Qué siente el príncipe

Estos días, trato de meterme en el pellejo de Felipe de Borbón para tratar de atisbar cómo está viviendo unos acontecimientos únicos, que sin duda guardan para él un sabor agridulce. Quizá incluso más agrio que dulce, a pesar de todo.

La porción amarga tiene que ver con la circunstancia de ser testigo del final de una época: la clausura del reinado de su padre.

Y también con ser consciente de que se trata de una ejecutoria que lleva a las espaldas un imponente obra hecha y que sin embargo se cierra sin que el rey haya conseguido recuperar gran parte del prestigio que tuvo y que en gran parte ha perdido según el veredicto de las encuestas.

Ver a su padre, el ‘patrón’ como siempre le han llamado en casa, renunciando a su anhelo, reiteradamente expresado, de abandonar el trono en situación de aprecio y consideración de los españoles acorde con el papel decisivo desempeñado en estos cuarenta años, ha tenido que resultar doloroso para Felipe, que siente por su padre, además de admiración, sincero cariño.

Al mismo tiempo, y como contrapartida, brotará por dentro el sano orgullo de hijo por el proceder de su padre, que con la renuncia a aferrarse al trono, con ese gesto de la abdicación que le ha costado jirones del alma, ha mostrado la medida de su sentido del deber, patriotismo y amor a la monarquía y a su hijo.

Como residuo hondo va a quedar un rotundo agradecimiento por ese saber retirarse a tiempo, sin apurar un final quizá agónico.
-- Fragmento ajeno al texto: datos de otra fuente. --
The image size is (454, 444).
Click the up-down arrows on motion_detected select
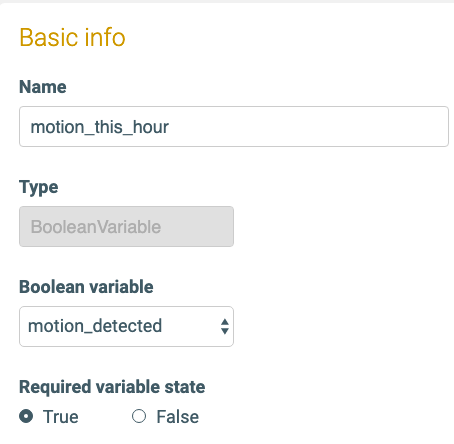[225, 326]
En su corazón, Felipe albergará también la desazón del reto que se le pone por delante, de la incertidumbre del cometido que le espera.
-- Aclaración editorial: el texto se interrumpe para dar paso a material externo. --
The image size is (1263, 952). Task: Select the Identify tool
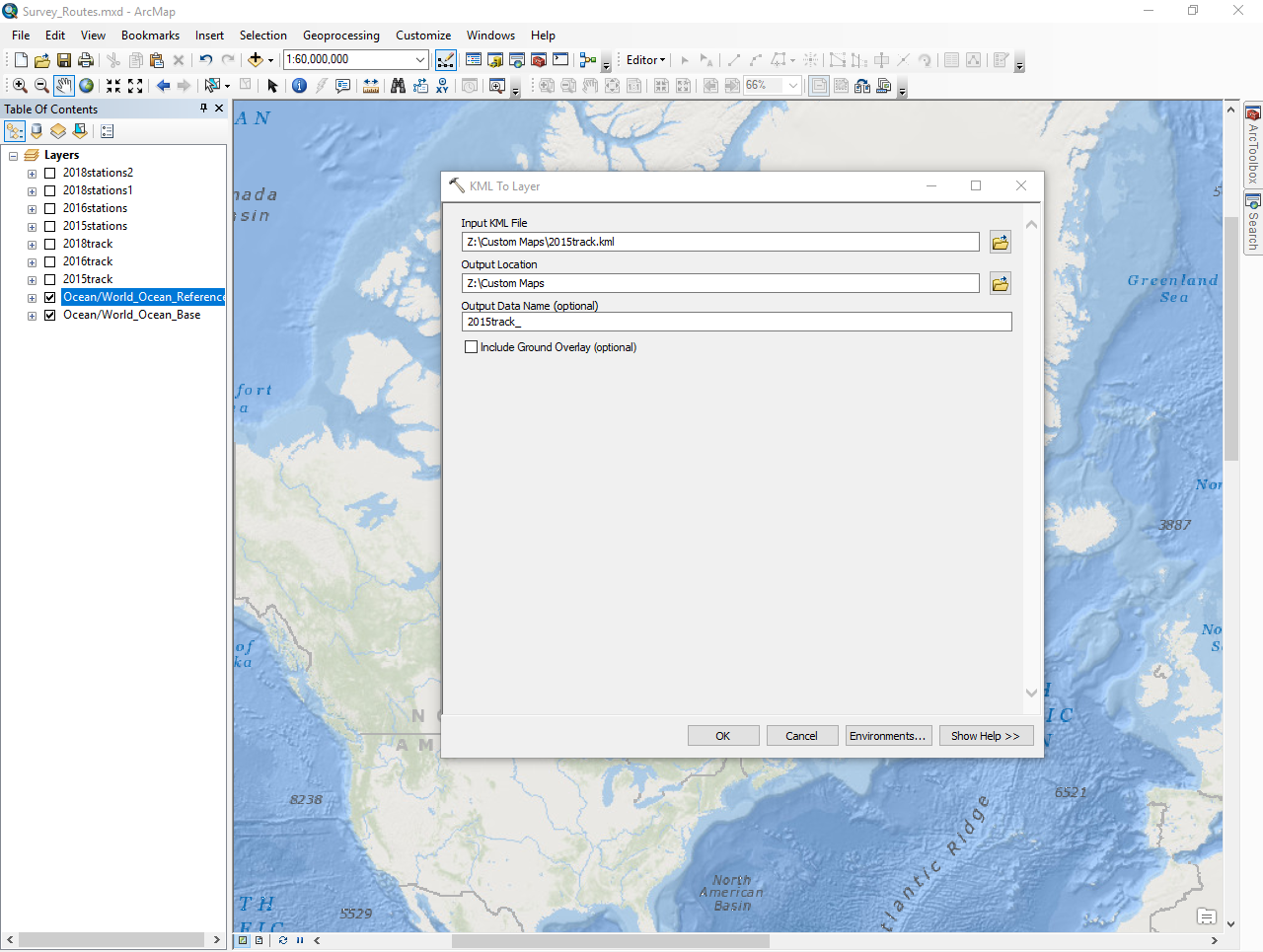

Se siente legitimado para afrontar el desafío del trono merced al trabajo, arduo, áspero, hasta sacrificado, que ha desarrollado durante estos años de entrenamiento y espera.

Sabe que tiene mimbres intelectuales, políticos y hasta de condiciones humanas, pero conoce que necesitará ayudas y, a la vez, un poco de suerte, si quiere culminar el reto de liderar a un país que sigue postrado y que, sin confesarlo, anhela que lo guíen hacia las soluciones.

 

Habrá también esperanza en su corazón. La misma que empieza a apreciarse ya en algunas personas y ámbitos ciudadanos, en estas primeras y madrugadoras horas de la renuncia de su padre.

Atentos, pues, a ese brotes, no verdes pero sí esperanzados, que han comenzado a apreciarse ya.

Se ha repetido hasta la saciedad que la economía es un estado de ánimo, y no faltan argumentos a esa afirmación. La salida, la salvación, la solución a los problemas graves de este país también puede pivotar sobre un estado de ánimo: esa esperanza que empieza a nacer en estas horas del cambio en la cúspide de la corona de España.